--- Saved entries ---
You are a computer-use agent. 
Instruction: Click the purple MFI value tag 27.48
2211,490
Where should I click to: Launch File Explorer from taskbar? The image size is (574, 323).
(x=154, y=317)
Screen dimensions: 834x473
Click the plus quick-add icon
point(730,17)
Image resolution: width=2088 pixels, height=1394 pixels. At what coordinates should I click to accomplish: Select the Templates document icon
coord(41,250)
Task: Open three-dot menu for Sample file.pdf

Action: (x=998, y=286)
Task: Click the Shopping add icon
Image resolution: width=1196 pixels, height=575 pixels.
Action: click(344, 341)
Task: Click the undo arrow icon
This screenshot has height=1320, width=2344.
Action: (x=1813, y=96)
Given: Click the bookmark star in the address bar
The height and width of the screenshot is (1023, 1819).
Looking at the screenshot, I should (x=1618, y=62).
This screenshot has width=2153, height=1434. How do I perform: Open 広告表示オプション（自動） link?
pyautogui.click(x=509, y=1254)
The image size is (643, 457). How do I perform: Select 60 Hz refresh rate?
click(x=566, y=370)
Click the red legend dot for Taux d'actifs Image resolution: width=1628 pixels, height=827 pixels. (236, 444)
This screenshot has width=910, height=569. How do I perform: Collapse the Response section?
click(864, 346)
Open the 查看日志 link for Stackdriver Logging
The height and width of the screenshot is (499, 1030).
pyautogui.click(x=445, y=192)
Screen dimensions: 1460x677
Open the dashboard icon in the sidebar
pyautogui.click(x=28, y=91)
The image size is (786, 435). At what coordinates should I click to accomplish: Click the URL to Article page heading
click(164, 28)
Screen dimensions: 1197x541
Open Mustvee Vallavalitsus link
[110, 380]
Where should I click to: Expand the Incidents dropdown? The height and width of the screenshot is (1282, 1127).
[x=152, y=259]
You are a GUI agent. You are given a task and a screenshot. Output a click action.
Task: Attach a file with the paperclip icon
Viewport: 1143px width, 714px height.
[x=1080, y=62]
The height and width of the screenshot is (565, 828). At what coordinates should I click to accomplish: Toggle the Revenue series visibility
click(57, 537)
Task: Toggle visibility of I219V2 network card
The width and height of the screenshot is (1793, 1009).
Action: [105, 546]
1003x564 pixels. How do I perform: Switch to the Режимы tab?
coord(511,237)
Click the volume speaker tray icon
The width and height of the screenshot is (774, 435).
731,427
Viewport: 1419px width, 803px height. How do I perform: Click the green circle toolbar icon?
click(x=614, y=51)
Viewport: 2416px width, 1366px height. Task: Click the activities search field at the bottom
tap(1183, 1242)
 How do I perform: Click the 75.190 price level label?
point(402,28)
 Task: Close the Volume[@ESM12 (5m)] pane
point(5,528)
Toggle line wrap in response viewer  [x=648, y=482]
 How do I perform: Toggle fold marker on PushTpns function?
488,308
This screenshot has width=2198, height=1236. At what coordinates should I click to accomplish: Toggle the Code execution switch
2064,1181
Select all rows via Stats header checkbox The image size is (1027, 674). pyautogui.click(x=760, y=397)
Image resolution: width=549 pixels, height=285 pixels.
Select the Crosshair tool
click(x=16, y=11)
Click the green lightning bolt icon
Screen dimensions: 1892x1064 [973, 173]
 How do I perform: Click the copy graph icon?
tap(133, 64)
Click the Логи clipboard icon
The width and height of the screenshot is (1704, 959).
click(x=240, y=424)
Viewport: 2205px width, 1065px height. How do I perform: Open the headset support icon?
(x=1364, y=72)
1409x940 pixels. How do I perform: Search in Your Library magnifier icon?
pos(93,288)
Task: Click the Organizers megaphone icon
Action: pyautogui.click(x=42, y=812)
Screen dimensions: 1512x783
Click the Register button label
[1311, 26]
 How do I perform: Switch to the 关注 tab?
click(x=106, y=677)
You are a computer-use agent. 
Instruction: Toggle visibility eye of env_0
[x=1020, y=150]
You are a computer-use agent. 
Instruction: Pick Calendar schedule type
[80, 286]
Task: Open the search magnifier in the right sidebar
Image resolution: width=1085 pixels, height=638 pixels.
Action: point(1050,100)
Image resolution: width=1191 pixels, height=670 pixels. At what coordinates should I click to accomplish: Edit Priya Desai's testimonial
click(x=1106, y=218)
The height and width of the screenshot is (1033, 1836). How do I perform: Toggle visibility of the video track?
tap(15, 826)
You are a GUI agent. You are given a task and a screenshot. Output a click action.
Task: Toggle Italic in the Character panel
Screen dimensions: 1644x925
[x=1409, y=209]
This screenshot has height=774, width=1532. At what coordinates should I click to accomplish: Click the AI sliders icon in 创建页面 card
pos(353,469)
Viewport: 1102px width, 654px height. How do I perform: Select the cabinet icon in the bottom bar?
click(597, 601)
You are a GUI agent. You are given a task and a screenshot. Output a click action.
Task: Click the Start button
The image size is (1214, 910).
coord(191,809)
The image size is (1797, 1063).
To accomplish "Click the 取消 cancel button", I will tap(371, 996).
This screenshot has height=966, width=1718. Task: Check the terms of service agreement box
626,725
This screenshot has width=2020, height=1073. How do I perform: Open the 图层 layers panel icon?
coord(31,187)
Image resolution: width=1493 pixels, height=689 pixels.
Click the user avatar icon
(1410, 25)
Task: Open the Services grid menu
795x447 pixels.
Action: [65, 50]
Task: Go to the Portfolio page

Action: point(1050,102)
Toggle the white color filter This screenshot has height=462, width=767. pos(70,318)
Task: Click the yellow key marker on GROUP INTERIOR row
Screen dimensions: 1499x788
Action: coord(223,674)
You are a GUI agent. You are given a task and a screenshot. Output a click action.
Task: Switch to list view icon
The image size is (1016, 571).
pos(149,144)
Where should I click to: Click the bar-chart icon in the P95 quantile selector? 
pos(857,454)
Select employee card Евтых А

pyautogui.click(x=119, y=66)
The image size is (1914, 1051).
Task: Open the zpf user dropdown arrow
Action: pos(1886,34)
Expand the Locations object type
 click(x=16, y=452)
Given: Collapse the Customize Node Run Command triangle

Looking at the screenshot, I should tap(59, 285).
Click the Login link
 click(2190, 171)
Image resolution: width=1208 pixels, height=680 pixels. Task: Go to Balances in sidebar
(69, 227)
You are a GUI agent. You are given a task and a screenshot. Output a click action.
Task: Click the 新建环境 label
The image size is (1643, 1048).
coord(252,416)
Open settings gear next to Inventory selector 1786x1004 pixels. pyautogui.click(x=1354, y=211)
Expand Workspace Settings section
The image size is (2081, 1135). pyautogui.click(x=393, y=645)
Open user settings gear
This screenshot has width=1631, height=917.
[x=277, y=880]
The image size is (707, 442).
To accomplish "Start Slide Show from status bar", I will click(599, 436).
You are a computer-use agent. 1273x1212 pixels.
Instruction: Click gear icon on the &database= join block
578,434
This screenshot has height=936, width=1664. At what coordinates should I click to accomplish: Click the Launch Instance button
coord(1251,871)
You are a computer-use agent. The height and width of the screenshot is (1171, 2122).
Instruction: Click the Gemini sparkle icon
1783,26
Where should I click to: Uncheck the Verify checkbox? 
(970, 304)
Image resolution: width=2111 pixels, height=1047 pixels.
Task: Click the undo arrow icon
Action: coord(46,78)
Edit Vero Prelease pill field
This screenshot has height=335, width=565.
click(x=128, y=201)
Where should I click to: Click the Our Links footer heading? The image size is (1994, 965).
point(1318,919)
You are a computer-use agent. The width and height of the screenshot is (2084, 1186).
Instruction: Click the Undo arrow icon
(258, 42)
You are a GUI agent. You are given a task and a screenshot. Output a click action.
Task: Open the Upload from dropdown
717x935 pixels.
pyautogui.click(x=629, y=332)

--- Description of the task ---
Each of the records should be retyped exactly.

--- Answer below ---
You are a computer-use agent. 
Instruction: Click the purple MFI value tag 27.48
2211,490
Where should I click to: Launch File Explorer from taskbar? The image size is (574, 323).
(x=154, y=317)
Screen dimensions: 834x473
Click the plus quick-add icon
point(730,17)
Image resolution: width=2088 pixels, height=1394 pixels. At what coordinates should I click to accomplish: Select the Templates document icon
coord(41,250)
Task: Open three-dot menu for Sample file.pdf

Action: (x=998, y=286)
Task: Click the Shopping add icon
Image resolution: width=1196 pixels, height=575 pixels.
Action: click(344, 341)
Task: Click the undo arrow icon
This screenshot has height=1320, width=2344.
Action: (x=1813, y=96)
Given: Click the bookmark star in the address bar
The height and width of the screenshot is (1023, 1819).
Looking at the screenshot, I should (x=1618, y=62).
This screenshot has width=2153, height=1434. How do I perform: Open 広告表示オプション（自動） link?
pyautogui.click(x=509, y=1254)
The image size is (643, 457). How do I perform: Select 60 Hz refresh rate?
click(x=566, y=370)
Click the red legend dot for Taux d'actifs Image resolution: width=1628 pixels, height=827 pixels. (236, 444)
This screenshot has width=910, height=569. How do I perform: Collapse the Response section?
click(864, 346)
Open the 查看日志 link for Stackdriver Logging
The height and width of the screenshot is (499, 1030).
pyautogui.click(x=445, y=192)
Screen dimensions: 1460x677
Open the dashboard icon in the sidebar
pyautogui.click(x=28, y=91)
The image size is (786, 435). At what coordinates should I click to accomplish: Click the URL to Article page heading
click(164, 28)
Screen dimensions: 1197x541
Open Mustvee Vallavalitsus link
[110, 380]
Where should I click to: Expand the Incidents dropdown? The height and width of the screenshot is (1282, 1127).
[x=152, y=259]
You are a GUI agent. You are given a task and a screenshot. Output a click action.
Task: Attach a file with the paperclip icon
Viewport: 1143px width, 714px height.
[x=1080, y=62]
The height and width of the screenshot is (565, 828). At what coordinates should I click to accomplish: Toggle the Revenue series visibility
click(57, 537)
Task: Toggle visibility of I219V2 network card
The width and height of the screenshot is (1793, 1009).
Action: [105, 546]
1003x564 pixels. How do I perform: Switch to the Режимы tab?
coord(511,237)
Click the volume speaker tray icon
The width and height of the screenshot is (774, 435).
731,427
Viewport: 1419px width, 803px height. How do I perform: Click the green circle toolbar icon?
click(x=614, y=51)
Viewport: 2416px width, 1366px height. Task: Click the activities search field at the bottom
tap(1183, 1242)
 How do I perform: Click the 75.190 price level label?
point(402,28)
 Task: Close the Volume[@ESM12 (5m)] pane
point(5,528)
Toggle line wrap in response viewer  [x=648, y=482]
 How do I perform: Toggle fold marker on PushTpns function?
488,308
This screenshot has width=2198, height=1236. At what coordinates should I click to accomplish: Toggle the Code execution switch
2064,1181
Select all rows via Stats header checkbox The image size is (1027, 674). pyautogui.click(x=760, y=397)
Image resolution: width=549 pixels, height=285 pixels.
Select the Crosshair tool
click(x=16, y=11)
Click the green lightning bolt icon
Screen dimensions: 1892x1064 [973, 173]
 How do I perform: Click the copy graph icon?
tap(133, 64)
Click the Логи clipboard icon
The width and height of the screenshot is (1704, 959).
click(x=240, y=424)
Viewport: 2205px width, 1065px height. How do I perform: Open the headset support icon?
(x=1364, y=72)
1409x940 pixels. How do I perform: Search in Your Library magnifier icon?
pos(93,288)
Task: Click the Organizers megaphone icon
Action: pyautogui.click(x=42, y=812)
Screen dimensions: 1512x783
Click the Register button label
[1311, 26]
 How do I perform: Switch to the 关注 tab?
click(x=106, y=677)
You are a computer-use agent. 
Instruction: Toggle visibility eye of env_0
[x=1020, y=150]
You are a computer-use agent. 
Instruction: Pick Calendar schedule type
[80, 286]
Task: Open the search magnifier in the right sidebar
Image resolution: width=1085 pixels, height=638 pixels.
Action: point(1050,100)
Image resolution: width=1191 pixels, height=670 pixels. At what coordinates should I click to accomplish: Edit Priya Desai's testimonial
click(x=1106, y=218)
The height and width of the screenshot is (1033, 1836). How do I perform: Toggle visibility of the video track?
tap(15, 826)
You are a GUI agent. You are given a task and a screenshot. Output a click action.
Task: Toggle Italic in the Character panel
Screen dimensions: 1644x925
[x=1409, y=209]
This screenshot has height=774, width=1532. At what coordinates should I click to accomplish: Click the AI sliders icon in 创建页面 card
pos(353,469)
Viewport: 1102px width, 654px height. How do I perform: Select the cabinet icon in the bottom bar?
click(597, 601)
You are a GUI agent. You are given a task and a screenshot. Output a click action.
Task: Click the Start button
The image size is (1214, 910).
coord(191,809)
The image size is (1797, 1063).
To accomplish "Click the 取消 cancel button", I will tap(371, 996).
This screenshot has height=966, width=1718. Task: Check the terms of service agreement box
626,725
This screenshot has width=2020, height=1073. How do I perform: Open the 图层 layers panel icon?
coord(31,187)
Image resolution: width=1493 pixels, height=689 pixels.
Click the user avatar icon
(1410, 25)
Task: Open the Services grid menu
795x447 pixels.
Action: [65, 50]
Task: Go to the Portfolio page

Action: point(1050,102)
Toggle the white color filter This screenshot has height=462, width=767. pos(70,318)
Task: Click the yellow key marker on GROUP INTERIOR row
Screen dimensions: 1499x788
Action: coord(223,674)
You are a GUI agent. You are given a task and a screenshot. Output a click action.
Task: Switch to list view icon
The image size is (1016, 571).
pos(149,144)
Where should I click to: Click the bar-chart icon in the P95 quantile selector? 
pos(857,454)
Select employee card Евтых А

pyautogui.click(x=119, y=66)
The image size is (1914, 1051).
Task: Open the zpf user dropdown arrow
Action: pos(1886,34)
Expand the Locations object type
 click(x=16, y=452)
Given: Collapse the Customize Node Run Command triangle

Looking at the screenshot, I should tap(59, 285).
Click the Login link
 click(2190, 171)
Image resolution: width=1208 pixels, height=680 pixels. Task: Go to Balances in sidebar
(69, 227)
You are a GUI agent. You are given a task and a screenshot. Output a click action.
Task: Click the 新建环境 label
The image size is (1643, 1048).
coord(252,416)
Open settings gear next to Inventory selector 1786x1004 pixels. pyautogui.click(x=1354, y=211)
Expand Workspace Settings section
The image size is (2081, 1135). pyautogui.click(x=393, y=645)
Open user settings gear
This screenshot has width=1631, height=917.
[x=277, y=880]
The image size is (707, 442).
To accomplish "Start Slide Show from status bar", I will click(599, 436).
You are a computer-use agent. 1273x1212 pixels.
Instruction: Click gear icon on the &database= join block
578,434
This screenshot has height=936, width=1664. At what coordinates should I click to accomplish: Click the Launch Instance button
coord(1251,871)
You are a computer-use agent. The height and width of the screenshot is (1171, 2122).
Instruction: Click the Gemini sparkle icon
1783,26
Where should I click to: Uncheck the Verify checkbox? 
(970, 304)
Image resolution: width=2111 pixels, height=1047 pixels.
Task: Click the undo arrow icon
Action: coord(46,78)
Edit Vero Prelease pill field
This screenshot has height=335, width=565.
click(x=128, y=201)
Where should I click to: Click the Our Links footer heading? The image size is (1994, 965).
point(1318,919)
You are a computer-use agent. The width and height of the screenshot is (2084, 1186).
Instruction: Click the Undo arrow icon
(258, 42)
You are a GUI agent. You are given a task and a screenshot. Output a click action.
Task: Open the Upload from dropdown
717x935 pixels.
pyautogui.click(x=629, y=332)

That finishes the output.